DATA LISTING —
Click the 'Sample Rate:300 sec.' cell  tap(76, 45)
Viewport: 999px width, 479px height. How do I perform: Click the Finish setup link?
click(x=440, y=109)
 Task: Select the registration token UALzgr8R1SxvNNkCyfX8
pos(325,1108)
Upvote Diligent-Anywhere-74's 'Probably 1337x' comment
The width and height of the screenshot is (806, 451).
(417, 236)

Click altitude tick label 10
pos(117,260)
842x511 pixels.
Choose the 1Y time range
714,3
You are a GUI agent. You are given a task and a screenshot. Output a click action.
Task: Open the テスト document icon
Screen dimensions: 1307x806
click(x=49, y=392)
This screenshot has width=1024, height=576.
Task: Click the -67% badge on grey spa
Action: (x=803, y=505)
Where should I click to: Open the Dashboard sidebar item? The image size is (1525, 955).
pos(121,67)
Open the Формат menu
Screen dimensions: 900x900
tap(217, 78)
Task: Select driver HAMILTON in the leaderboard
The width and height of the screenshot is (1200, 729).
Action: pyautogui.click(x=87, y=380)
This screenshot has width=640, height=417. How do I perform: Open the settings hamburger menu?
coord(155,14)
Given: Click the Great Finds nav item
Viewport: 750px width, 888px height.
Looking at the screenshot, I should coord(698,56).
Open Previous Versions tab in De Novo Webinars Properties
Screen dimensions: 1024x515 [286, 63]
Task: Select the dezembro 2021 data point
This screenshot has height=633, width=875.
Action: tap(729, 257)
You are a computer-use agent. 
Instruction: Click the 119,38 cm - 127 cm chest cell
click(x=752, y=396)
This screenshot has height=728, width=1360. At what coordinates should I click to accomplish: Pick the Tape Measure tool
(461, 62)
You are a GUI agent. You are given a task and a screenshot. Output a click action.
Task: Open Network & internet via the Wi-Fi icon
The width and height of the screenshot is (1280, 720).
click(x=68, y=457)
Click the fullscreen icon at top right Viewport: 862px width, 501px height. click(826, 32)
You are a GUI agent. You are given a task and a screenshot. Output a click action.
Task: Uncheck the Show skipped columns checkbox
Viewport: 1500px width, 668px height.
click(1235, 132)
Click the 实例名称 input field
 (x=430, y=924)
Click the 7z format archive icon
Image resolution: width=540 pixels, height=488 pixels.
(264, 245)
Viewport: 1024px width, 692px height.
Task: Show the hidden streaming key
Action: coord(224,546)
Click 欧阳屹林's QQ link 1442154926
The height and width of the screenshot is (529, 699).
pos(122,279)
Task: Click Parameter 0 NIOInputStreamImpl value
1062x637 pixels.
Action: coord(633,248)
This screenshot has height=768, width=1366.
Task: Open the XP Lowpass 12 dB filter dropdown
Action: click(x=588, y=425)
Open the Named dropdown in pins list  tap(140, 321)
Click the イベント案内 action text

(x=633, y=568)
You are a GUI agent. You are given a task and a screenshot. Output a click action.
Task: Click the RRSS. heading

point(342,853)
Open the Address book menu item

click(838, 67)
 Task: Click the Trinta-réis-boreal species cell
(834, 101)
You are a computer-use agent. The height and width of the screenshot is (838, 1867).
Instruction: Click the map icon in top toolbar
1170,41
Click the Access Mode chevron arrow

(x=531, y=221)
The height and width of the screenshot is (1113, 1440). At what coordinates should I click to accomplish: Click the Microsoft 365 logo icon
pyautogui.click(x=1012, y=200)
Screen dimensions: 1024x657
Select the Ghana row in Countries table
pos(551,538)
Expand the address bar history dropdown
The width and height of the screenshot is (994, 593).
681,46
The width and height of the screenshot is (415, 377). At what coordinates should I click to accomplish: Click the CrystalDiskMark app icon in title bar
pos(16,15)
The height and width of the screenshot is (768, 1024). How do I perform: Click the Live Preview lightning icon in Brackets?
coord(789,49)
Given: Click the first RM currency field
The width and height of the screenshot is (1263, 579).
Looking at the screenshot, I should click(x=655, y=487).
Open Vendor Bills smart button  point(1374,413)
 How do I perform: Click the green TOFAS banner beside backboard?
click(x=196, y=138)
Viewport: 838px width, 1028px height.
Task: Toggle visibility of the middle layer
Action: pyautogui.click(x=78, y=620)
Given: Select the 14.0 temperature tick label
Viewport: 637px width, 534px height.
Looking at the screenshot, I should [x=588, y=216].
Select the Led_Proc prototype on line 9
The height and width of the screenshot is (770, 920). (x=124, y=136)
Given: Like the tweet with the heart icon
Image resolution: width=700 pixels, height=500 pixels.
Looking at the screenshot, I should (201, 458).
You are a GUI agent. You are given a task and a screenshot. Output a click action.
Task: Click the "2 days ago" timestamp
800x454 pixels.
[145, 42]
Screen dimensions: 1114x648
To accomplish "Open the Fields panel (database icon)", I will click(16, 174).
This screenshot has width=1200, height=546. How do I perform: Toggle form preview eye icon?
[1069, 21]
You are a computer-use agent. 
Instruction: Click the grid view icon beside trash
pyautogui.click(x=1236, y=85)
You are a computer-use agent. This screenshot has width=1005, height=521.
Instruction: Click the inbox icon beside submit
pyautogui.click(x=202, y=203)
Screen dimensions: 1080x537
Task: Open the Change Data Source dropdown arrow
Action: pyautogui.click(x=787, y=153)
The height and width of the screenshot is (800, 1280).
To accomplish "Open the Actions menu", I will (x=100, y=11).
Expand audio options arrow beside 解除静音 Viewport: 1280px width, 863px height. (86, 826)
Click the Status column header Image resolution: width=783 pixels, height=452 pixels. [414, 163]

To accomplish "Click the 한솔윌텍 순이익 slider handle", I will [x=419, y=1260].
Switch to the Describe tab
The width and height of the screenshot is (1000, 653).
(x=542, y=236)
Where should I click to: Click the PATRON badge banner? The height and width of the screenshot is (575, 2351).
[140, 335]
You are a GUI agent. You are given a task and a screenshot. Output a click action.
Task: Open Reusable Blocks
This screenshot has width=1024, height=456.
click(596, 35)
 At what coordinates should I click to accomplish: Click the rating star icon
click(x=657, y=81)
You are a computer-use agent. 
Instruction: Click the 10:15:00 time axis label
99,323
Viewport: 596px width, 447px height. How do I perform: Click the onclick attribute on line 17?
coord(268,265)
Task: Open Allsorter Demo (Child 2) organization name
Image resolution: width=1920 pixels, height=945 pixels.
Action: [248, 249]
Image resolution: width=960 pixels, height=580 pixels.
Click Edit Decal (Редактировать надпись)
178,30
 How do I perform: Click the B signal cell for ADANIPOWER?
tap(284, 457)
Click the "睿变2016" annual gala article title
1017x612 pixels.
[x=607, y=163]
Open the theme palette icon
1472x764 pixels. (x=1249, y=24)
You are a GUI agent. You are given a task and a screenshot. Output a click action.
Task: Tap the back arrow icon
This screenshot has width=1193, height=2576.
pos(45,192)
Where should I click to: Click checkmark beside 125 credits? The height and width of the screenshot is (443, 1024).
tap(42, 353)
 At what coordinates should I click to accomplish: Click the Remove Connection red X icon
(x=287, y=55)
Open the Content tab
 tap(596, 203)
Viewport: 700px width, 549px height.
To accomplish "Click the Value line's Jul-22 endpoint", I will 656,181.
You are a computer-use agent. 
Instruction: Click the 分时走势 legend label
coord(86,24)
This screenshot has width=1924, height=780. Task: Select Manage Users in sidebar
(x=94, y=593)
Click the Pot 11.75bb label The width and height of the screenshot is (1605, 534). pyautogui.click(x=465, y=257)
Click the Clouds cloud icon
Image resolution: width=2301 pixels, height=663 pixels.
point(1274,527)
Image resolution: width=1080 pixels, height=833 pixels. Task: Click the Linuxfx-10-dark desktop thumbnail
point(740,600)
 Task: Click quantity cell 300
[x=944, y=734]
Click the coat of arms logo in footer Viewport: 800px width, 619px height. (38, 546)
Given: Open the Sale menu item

YOUR ASSIGNMENT —
Among the entries, find each line that includes the string "will" and copy it.

COMPLETED EXERCISE —
To accomplish "Open the Fields panel (database icon)", I will click(16, 174).
To accomplish "Open the Actions menu", I will (x=100, y=11).
To accomplish "Click the 한솔윌텍 순이익 slider handle", I will [x=419, y=1260].
To accomplish "Click the Value line's Jul-22 endpoint", I will 656,181.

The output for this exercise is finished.